For the entries below, work out how many lines contain the string "agent" and write only the number.

RECORDS SHOWN below:

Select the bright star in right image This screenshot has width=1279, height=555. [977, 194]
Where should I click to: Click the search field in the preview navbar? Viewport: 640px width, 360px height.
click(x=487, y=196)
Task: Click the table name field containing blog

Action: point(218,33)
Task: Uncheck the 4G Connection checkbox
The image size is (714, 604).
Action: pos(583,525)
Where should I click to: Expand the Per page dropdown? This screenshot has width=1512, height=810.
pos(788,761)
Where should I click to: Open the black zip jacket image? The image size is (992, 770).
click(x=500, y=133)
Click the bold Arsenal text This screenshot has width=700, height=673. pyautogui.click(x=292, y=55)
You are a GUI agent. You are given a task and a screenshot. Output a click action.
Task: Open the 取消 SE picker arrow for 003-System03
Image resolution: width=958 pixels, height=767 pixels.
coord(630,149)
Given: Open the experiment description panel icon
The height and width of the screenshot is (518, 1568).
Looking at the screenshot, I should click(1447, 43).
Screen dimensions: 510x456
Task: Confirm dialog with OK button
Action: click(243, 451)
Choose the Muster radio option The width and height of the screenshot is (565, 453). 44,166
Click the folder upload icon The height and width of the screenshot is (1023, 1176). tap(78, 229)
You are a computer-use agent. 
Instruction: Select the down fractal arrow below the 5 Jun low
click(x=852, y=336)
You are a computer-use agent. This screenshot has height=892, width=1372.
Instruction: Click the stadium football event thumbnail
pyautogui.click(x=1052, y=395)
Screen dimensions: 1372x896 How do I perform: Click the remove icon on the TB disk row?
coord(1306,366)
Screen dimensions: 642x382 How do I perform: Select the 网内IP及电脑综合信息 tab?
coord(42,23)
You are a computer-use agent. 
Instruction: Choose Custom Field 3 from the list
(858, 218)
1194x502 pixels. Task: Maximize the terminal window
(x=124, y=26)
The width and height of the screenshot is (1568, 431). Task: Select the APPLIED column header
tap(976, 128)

End of RECORDS SHOWN.

**RESPONSE TO THIS EXERCISE:**
4